The Religious Studies Standards look awesome!  They honestly do and they made me so excited.  But, as always, it’s not as easy as it seems.  As I have noted in previous posts, I am a Social Scientist at heart and it is my belief that learners should be given knowledge so that they can be understanding and knowing citizens in our communities and the wider world.

I hear so many of my learners saying stupid things such as “look at that turban head” – my first thought when I hear things like this is always, do you have any idea what that means?  But it’s more than just that ignorance, it is also the questions “why do you go to church?”, “why do you wear a head scarf?” – and so I decided to create a Religious Studies course for Level 1 learners for this year.

I had a very specific idea of what I wanted to do in this course.  I didn’t want this to be like RE used to be in my primary school or to focus on a specific religion, I wanted learners to gain a broader understanding of religion and what it means to different people.  Again, here my Social Scientist heart came to the forefront.

At the beginning I was knocked back a little.  I put a post on Facebook in the Senior Social Studies Teachers NZ page asking if there were any Religious Studies teachers who could give some advise and clarification on the Standards I had chosen to focus on.  The comments advised that it was going to be difficult for me to do these Standards in a secular school.  This set me back a step.  I didn’t understand.  Nothing in the Standards or the clarifications mentioned anything about this or why learners would find it difficult to complete these assessments if they had no personal religious backgrounds.  However, I had never taught these standards before and these teachers had, this meant that I needed more help or more clarification.

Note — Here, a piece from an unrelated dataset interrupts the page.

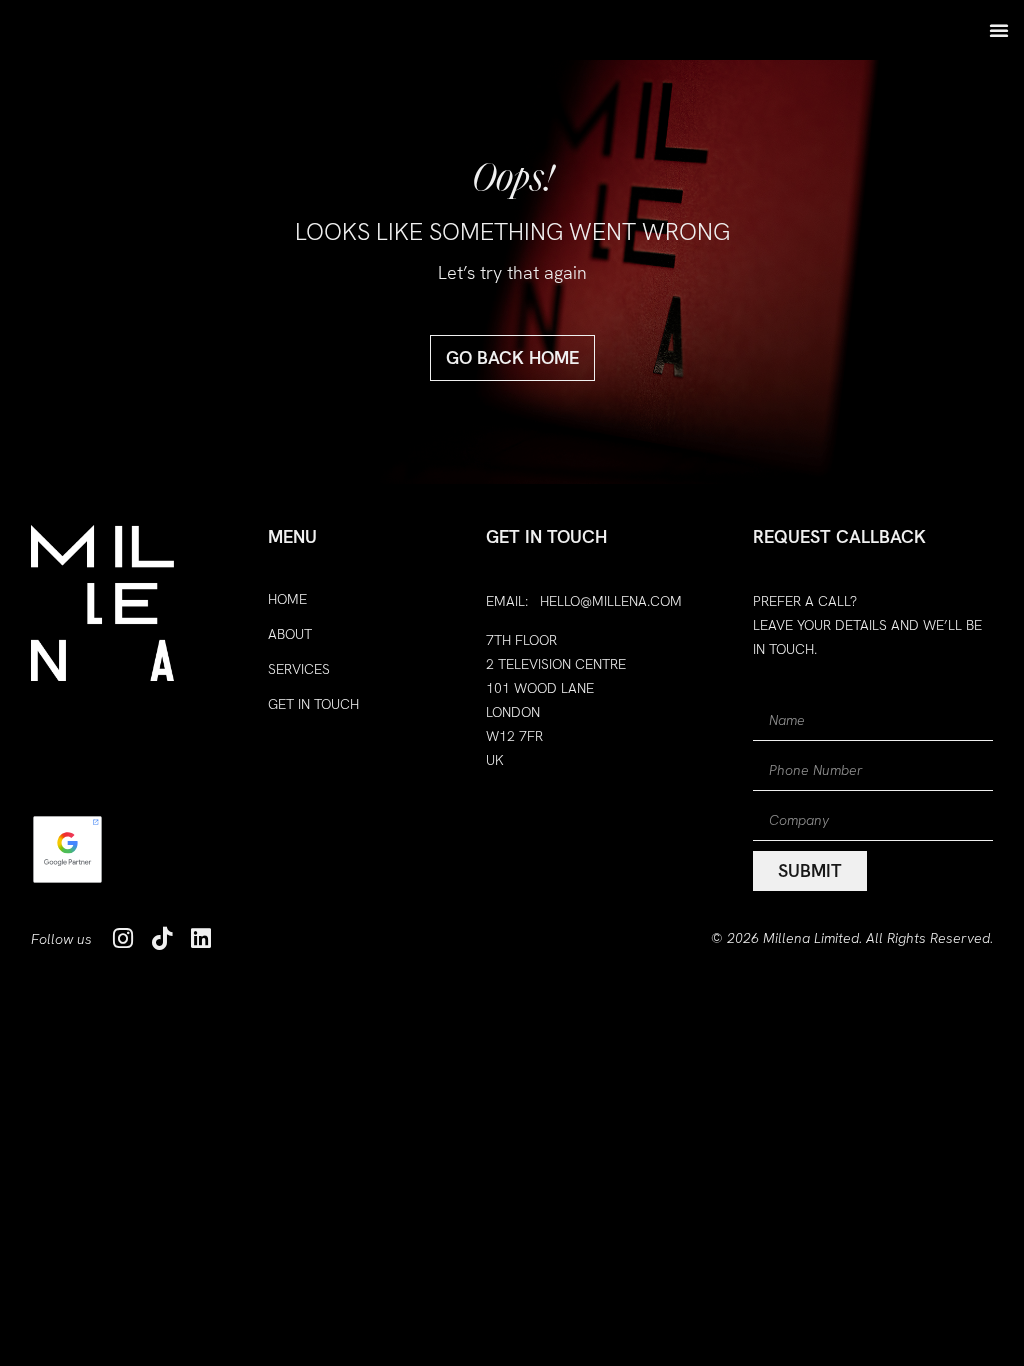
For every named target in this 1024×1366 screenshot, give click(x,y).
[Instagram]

It wasn’t until I went on Twitter and connected with Jeremy Cumming that I finally got some clarification and realised that actually, this is possible and it may be difficult but the learners do not need to be from a religious background to attempt these standards.  With no religious background learners may find some of the standards more difficult than the others because of the level of content that is required, but this just meant I needed to be more selective about which assessments to choose for the purposes and the ideas I had for this course.  Finally, I could see some direction for this course and after discussion with Jeremy had decided on the three religious contexts I wanted to focus on:

  • Catholicism, Hinduism and Buddhism.

This means that learners would gain an understanding of monotheism, polytheism and spirituality without a specific deity.  Each of these religions are very different and may have common themes running throughout them but their beliefs and their rituals are varied, hopefully allowing learners to gain a deeper understanding of religions.

Now I just need to learn about them myself, make connections with the different institutions and find people who were willing to come and work with our learners.